The latest NBS survey of BIM uptake and usage says that only 25% of clients where BIM is being used are actively engaged with it. Lack of client demand is blamed by many suppliers for their own slowness in committing to using BIM.
The fact is, however, that the case for client demand is not being made as many designers and contractors continue to focus on their own issues with BIM and insist on being paid extra to use it.
The right commercial arrangements for BIM appointments are still evolving and the idea that suppliers should be paid more to cut their own risks will work itself out in due course. What needs attention is the message to clients.
This slow client awakening to the advantages of whole-life asset data is in contrast to their apparently stronger response to the promise of the Internet of Things in the built environment, so-called “smart buildings”.
The developer community, among the most resistant to active BIM usage, is keen on the potential to attract tenants to smart buildings, and to manage their multilet assets through digital applications running on the flow of data from the systems in the buildings.
Smart buildings seems to be relatively digestible concept to clients, with little effort apparently needed to take it up. The promise of transformed facility management, with much better building performance and space utilisation, makes sense in the smart buildings message in a way that it doesn’t from a BIM perspective. Smart building implementation may well advance rapidly as a result, in new and existing buildings.
Yet proper smart buildings must know their own geometry and construction product information to be more than building management systems. Workplace management and maintenance optimisation needs the asset information model (AIM) to be part of the database.

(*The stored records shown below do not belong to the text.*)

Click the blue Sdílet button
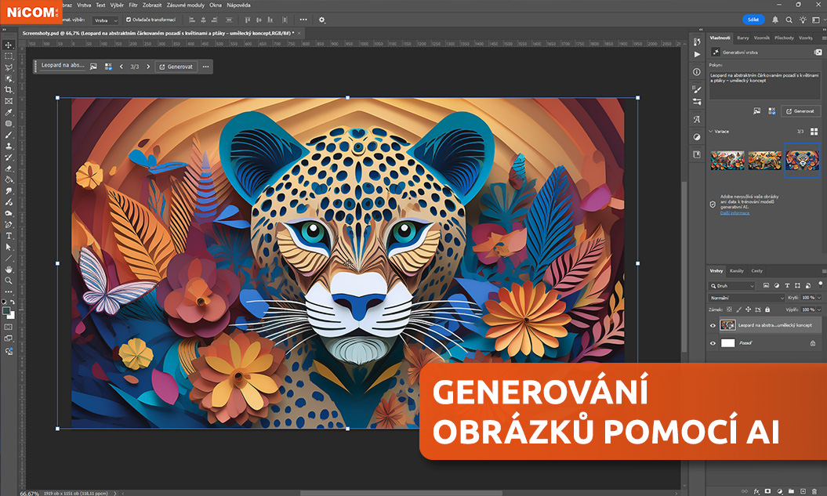This screenshot has height=496, width=827. coord(753,20)
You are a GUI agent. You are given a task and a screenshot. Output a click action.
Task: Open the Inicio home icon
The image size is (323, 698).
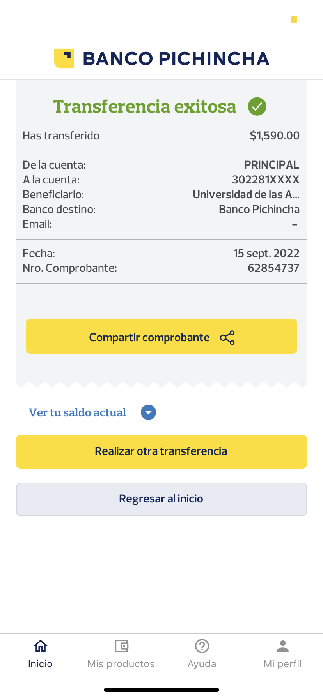(41, 646)
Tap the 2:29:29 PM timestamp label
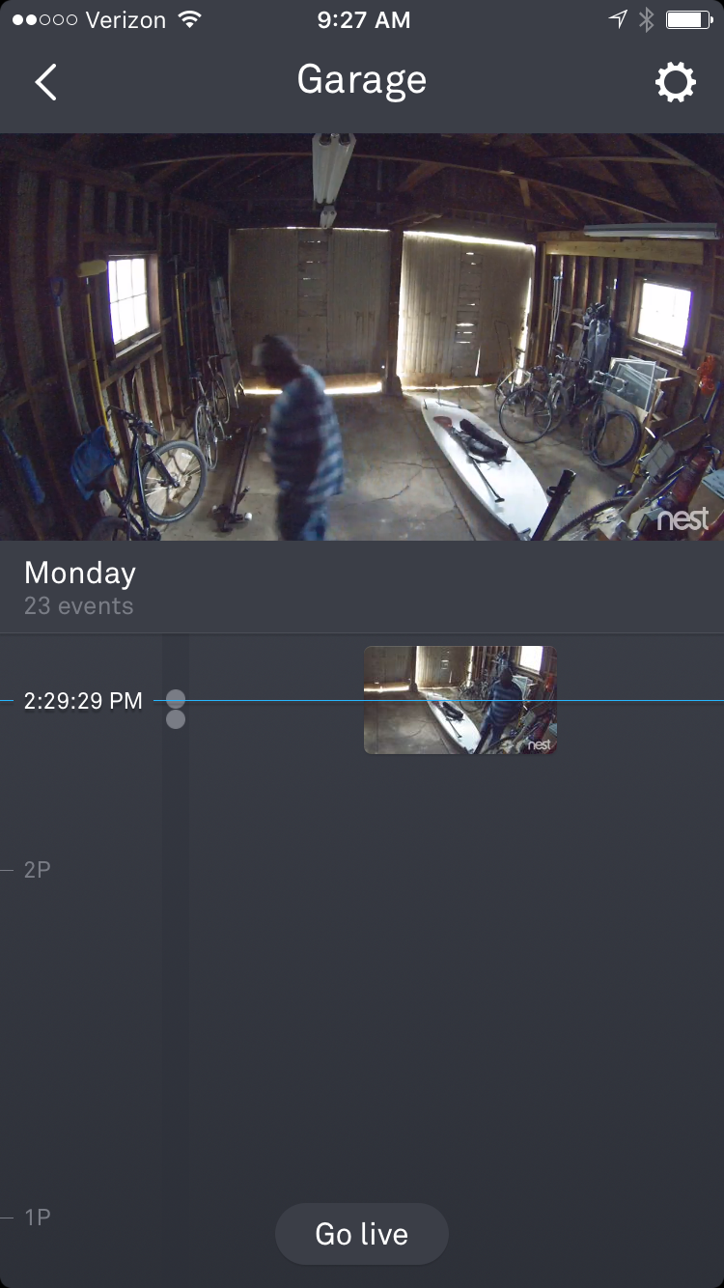Image resolution: width=724 pixels, height=1288 pixels. click(83, 701)

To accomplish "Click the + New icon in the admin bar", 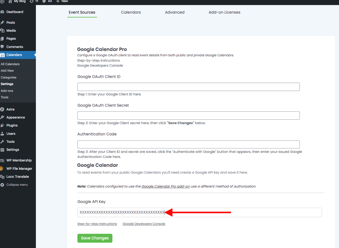I will 58,2.
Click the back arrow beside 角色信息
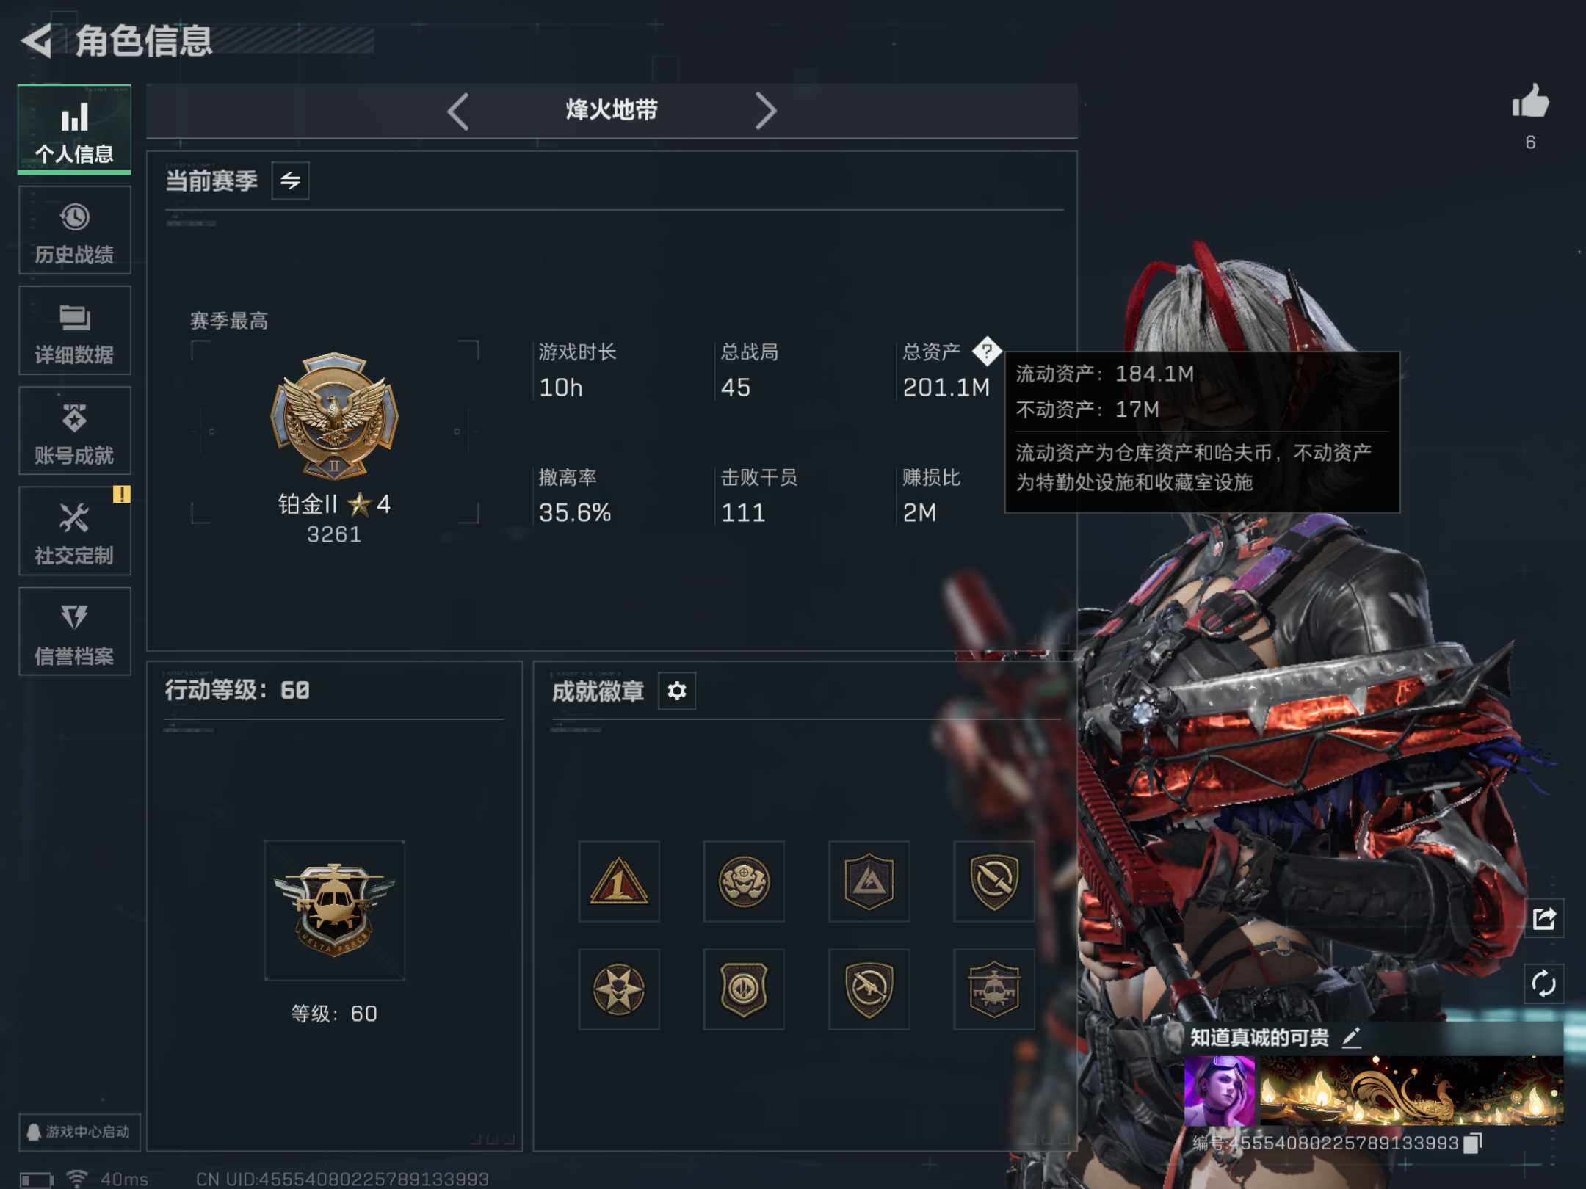The image size is (1586, 1189). [x=37, y=40]
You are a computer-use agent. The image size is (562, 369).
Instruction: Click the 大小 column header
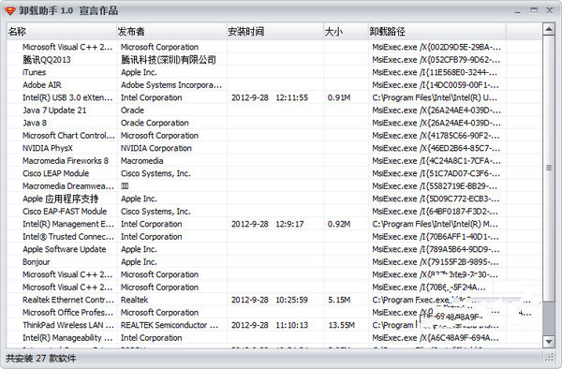(346, 32)
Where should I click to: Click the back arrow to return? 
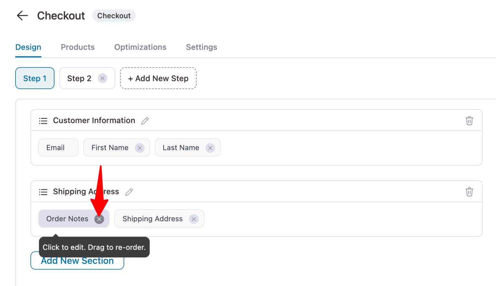point(22,15)
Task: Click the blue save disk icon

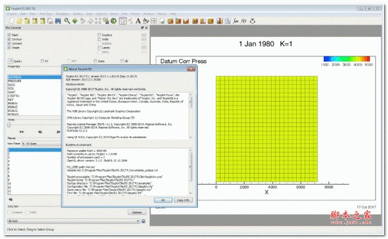Action: point(58,21)
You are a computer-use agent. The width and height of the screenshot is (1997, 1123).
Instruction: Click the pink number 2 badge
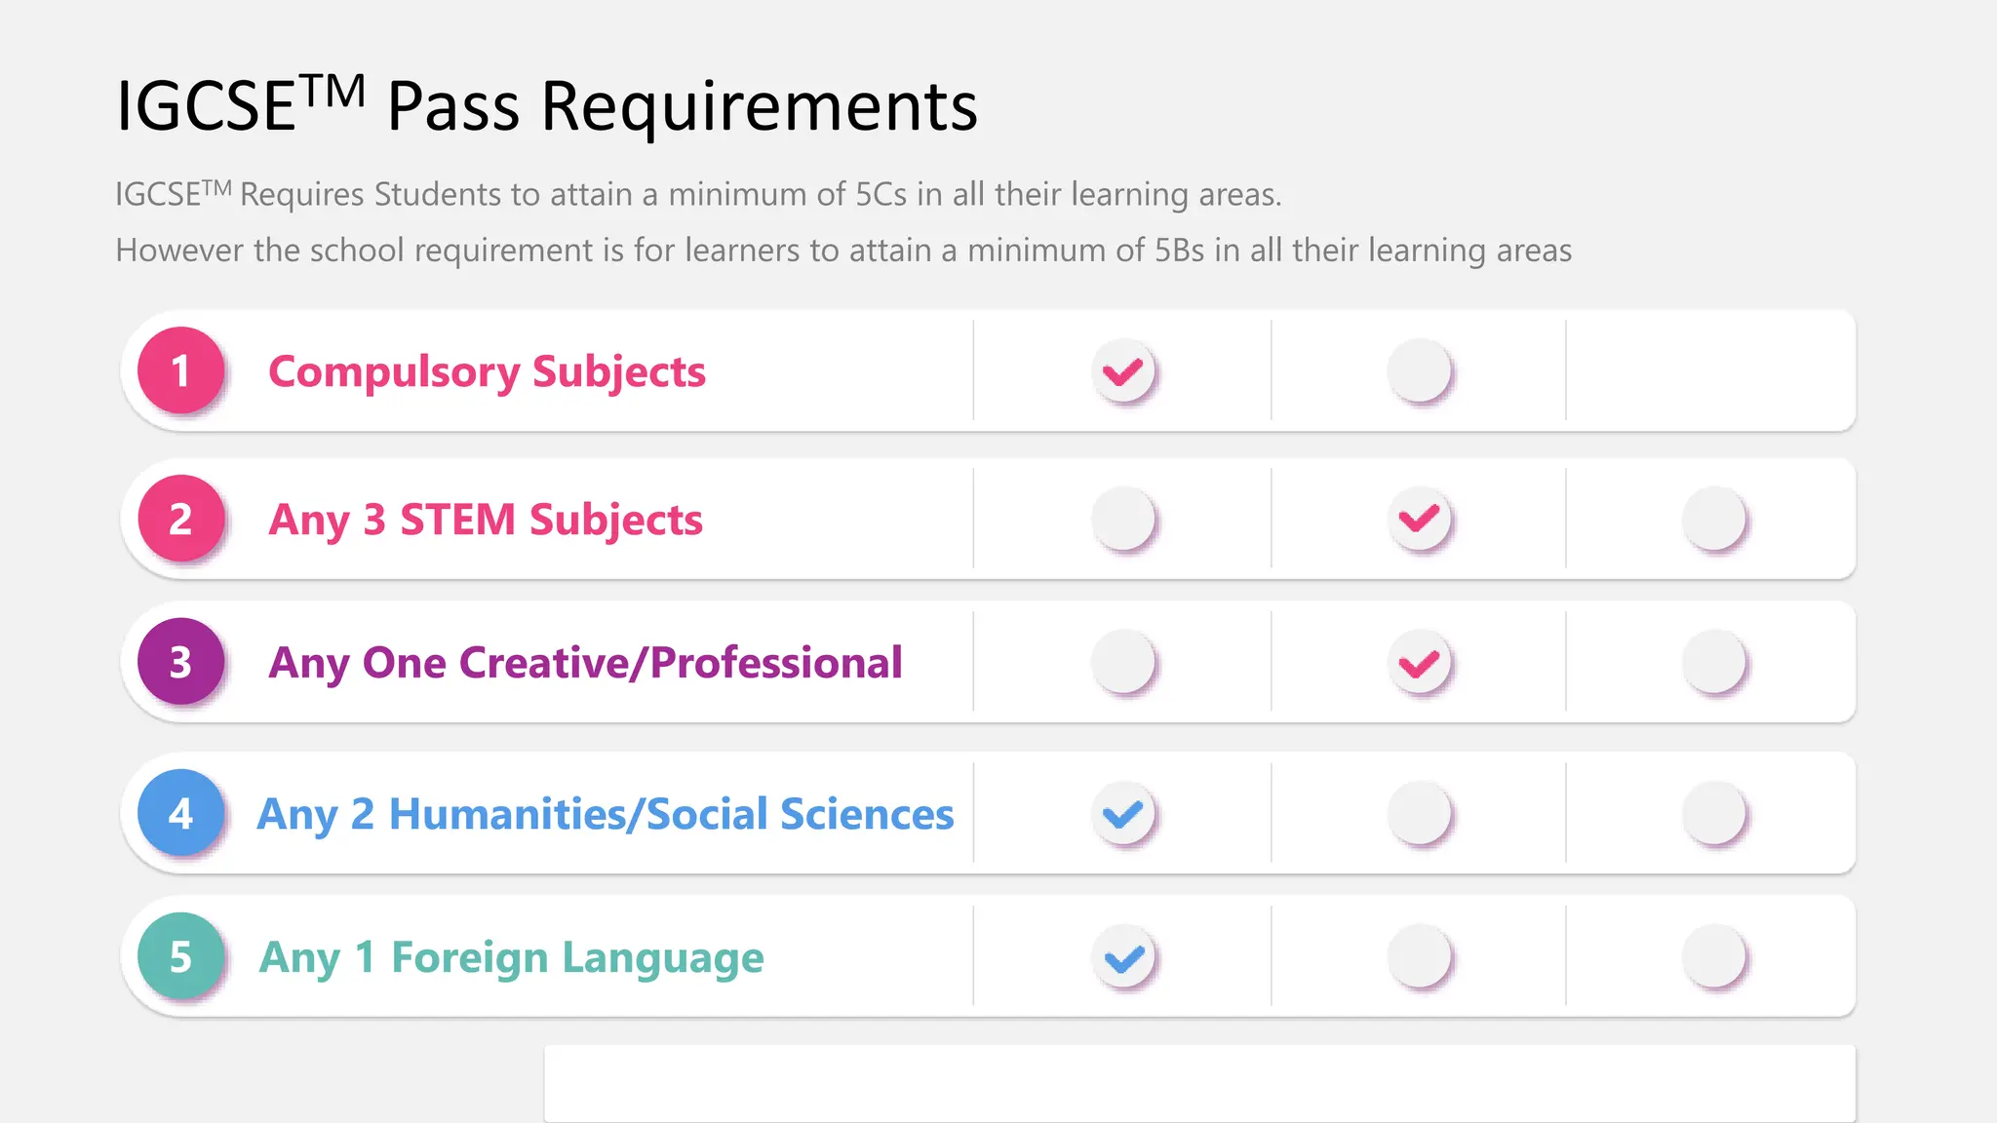pyautogui.click(x=180, y=519)
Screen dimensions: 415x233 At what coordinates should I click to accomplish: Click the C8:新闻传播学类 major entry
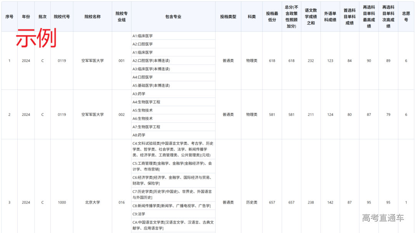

Consideration of the client’s asset information requirements at the briefing stage is the key to achieving both a workable AIM and the complementary smart building system. Common data environments for building life-cycles, such as EcoDomus, can integrate all data flows, from the AIM, the building management system and the occupier’s enterprise resource planning (ERP) to enable analytics showing how the facility is supporting the occupier’s business: what is working and what is not. Better outcomes for lower expenditure is on offer.
What has rarely been achieved at briefing stage is client awareness of the whole-life aspect of their investment. Capital spend has been the focus of key performance indicators and benchmarks, while other managers will inherit the asset and make the best of it during its operating life.
The barriers between capital expenditure and operational expenditure thinking are crumbling now, in both public and private sectors. Public clients are being encouraged to think about occupier outcomes in use, as old PFI schemes show them how costly it is to ignore revenue expenditure up front. Commercial developers see the attraction to tenants of high building service levels and lower management costs.
So, can smart buildings draw more clients into asking for BIM and taking their role in it seriously? I hope so, but it needs advisers to help clients into the “active” BIM-using role, translating the jargon and stripping their task back to its essentials.
That’s what I’m advocating in my book, BIM for Construction Clients, published by NBS last year. It’s what I’m doing for those I advise.